** GIVEN PASSAGE **
-- BEGIN --
No wonder things have been so tight. I really need a smarter bookkeeping system that makes it harder to ignore this kind of thing. What a moron I am.
Looking on the bright side, my Jan 2010 tax bill should be small, and I may be entitled to some retrospective tax credits.
Hi Seax
I have just been catching up with your diary. Glad the first days of the job have gone well. I can well understand the not picking you youngest up form school. It is hard...
But and sorry i this comes across as a bit harsh, I had to comment on the above statement. Yes I am sure that the amount you earned last year was a shock, but really if you are honest with yourself, are you surprised. Go back about 30 to 40 pages in your diary and have a read of your posts. The recurring theme (other than griping about the lack of money your OH was/is earning) was you writing that you really must get on with this, or that you had let the day slip away and not done that, or having to ask for extensions for work, or working late into the night. I reckon the every job virtually that you got took you double the time (ie hours in the day not billable hours) you thought it would, because you let yourself be distracted.
-- END --
[Recorded data]
-- BEGIN --
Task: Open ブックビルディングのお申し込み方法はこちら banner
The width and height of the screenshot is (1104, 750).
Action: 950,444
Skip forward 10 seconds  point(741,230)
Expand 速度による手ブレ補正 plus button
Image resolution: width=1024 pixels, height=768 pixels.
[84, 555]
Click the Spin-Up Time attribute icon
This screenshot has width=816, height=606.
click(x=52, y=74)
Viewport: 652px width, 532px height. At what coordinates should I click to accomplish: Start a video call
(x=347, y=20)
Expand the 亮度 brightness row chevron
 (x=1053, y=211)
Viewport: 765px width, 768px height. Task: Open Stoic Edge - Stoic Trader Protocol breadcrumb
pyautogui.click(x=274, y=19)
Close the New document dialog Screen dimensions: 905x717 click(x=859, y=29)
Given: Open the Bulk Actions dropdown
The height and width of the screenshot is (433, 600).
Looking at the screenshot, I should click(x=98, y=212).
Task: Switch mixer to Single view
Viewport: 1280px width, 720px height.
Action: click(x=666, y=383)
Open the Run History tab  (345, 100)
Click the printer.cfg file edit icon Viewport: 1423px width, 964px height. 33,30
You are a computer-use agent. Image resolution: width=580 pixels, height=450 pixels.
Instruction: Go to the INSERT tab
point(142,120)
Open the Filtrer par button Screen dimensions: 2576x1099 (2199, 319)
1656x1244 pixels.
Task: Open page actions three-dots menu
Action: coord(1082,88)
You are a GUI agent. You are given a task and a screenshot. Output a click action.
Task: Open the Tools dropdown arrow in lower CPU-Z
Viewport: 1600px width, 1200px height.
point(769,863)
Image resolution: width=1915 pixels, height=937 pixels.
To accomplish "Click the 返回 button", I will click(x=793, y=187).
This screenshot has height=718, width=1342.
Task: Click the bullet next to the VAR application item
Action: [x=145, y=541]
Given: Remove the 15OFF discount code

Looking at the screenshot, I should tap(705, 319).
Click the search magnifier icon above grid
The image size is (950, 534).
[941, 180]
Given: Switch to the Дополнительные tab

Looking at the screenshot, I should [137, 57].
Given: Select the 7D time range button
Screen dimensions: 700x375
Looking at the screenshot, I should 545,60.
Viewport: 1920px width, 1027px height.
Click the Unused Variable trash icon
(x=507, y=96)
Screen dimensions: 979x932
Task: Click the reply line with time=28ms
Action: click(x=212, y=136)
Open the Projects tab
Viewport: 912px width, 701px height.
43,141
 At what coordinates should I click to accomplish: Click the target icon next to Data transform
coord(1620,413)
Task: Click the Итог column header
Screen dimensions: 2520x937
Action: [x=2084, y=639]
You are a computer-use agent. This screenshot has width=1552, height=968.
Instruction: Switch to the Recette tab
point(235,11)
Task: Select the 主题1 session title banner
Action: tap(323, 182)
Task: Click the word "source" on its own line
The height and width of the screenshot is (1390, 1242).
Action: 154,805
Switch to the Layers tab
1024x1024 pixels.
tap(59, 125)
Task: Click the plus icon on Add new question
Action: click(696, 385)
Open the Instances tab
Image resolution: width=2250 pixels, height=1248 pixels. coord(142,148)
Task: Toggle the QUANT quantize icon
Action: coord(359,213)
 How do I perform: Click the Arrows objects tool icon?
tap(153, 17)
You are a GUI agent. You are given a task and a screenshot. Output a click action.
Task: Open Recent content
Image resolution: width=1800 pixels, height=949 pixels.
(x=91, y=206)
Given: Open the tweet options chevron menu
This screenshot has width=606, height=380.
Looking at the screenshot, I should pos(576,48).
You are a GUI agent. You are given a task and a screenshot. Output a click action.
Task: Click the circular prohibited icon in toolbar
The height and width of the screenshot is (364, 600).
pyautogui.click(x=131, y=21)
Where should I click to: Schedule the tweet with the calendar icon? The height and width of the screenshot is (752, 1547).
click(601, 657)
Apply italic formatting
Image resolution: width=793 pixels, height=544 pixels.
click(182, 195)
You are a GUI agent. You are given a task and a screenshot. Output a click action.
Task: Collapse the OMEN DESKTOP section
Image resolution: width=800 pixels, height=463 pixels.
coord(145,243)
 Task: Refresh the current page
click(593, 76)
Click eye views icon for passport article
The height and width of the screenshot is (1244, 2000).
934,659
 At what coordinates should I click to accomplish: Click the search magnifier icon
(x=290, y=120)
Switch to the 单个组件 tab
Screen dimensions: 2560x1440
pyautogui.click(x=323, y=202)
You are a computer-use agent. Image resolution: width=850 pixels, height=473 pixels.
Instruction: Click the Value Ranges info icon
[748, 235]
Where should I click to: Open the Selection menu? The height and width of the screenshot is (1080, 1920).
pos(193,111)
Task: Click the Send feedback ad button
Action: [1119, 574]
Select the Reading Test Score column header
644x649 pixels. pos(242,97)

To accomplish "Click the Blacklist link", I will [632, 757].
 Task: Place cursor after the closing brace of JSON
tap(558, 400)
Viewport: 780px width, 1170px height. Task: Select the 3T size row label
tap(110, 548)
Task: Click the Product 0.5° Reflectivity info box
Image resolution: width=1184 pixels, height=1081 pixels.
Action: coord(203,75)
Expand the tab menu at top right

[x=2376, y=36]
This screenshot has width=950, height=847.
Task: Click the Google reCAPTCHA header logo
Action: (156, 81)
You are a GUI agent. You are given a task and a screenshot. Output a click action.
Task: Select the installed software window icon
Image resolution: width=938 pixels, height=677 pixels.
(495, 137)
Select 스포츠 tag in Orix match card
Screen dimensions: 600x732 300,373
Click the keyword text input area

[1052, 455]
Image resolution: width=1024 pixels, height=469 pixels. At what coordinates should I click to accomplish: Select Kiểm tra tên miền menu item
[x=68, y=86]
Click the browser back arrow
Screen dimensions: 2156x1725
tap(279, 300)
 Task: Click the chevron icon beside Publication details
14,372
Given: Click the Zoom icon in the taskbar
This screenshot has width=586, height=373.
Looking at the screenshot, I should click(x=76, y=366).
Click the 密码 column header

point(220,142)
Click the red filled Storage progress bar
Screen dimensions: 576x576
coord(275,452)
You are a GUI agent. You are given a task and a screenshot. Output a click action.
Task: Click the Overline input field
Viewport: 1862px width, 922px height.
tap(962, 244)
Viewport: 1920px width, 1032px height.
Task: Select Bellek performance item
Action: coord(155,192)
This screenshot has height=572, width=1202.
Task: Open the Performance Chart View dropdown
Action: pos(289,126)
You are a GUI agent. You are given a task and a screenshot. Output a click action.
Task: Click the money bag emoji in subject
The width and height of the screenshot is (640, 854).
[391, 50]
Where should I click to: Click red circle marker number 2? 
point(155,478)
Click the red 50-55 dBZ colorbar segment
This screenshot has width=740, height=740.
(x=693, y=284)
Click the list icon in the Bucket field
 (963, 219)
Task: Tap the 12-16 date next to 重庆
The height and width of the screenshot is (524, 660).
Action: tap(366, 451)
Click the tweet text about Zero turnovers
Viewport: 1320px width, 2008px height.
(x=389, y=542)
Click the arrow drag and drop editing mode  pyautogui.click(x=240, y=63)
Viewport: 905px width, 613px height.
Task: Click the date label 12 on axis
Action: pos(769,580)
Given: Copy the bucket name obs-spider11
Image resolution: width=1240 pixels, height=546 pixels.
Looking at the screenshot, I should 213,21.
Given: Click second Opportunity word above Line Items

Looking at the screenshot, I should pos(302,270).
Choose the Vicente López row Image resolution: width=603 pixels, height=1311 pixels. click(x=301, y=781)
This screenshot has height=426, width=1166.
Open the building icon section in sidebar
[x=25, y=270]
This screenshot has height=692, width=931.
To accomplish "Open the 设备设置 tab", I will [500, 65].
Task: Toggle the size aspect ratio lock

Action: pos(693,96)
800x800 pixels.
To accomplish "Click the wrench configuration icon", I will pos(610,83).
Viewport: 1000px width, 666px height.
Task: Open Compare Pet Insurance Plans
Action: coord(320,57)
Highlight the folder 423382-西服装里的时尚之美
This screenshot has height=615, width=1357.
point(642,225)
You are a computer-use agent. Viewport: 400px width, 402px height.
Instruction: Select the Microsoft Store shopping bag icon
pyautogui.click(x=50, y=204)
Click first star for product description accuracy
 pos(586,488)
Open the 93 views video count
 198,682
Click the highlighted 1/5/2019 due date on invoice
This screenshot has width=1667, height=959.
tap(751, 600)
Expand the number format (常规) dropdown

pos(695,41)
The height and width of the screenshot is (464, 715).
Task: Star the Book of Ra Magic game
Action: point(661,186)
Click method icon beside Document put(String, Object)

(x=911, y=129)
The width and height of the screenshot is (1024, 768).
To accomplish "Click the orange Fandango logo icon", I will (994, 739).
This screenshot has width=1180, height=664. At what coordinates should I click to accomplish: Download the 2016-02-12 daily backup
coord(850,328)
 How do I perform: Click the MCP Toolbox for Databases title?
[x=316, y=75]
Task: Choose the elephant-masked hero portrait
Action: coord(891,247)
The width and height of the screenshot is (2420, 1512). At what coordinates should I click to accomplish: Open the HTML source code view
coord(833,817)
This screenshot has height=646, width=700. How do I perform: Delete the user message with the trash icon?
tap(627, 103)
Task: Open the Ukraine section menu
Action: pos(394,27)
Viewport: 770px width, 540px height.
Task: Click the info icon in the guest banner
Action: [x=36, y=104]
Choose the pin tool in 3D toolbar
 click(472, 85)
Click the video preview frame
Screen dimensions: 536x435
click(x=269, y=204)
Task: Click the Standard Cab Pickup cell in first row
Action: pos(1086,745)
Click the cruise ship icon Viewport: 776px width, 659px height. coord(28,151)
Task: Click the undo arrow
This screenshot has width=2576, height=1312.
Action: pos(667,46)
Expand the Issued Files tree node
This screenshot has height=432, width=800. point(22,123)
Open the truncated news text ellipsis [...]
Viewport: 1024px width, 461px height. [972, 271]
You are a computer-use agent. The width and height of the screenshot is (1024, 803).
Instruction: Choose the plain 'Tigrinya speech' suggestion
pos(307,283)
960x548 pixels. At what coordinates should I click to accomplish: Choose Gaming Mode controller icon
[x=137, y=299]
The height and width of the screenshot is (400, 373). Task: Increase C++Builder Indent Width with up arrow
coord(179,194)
-- END --
** YOUR TASK **
Answer these questions using the diary excerpt above.
1. What does the writer expect their Jan 2010 tax bill to be?
2. How many pages back in the diary does the reply suggest reading?
3. According to the reply, how long did virtually every job take compared with what was expected?

** IN RESPONSE **
1. Small.
2. About 30 to 40 pages.
3. Double the time.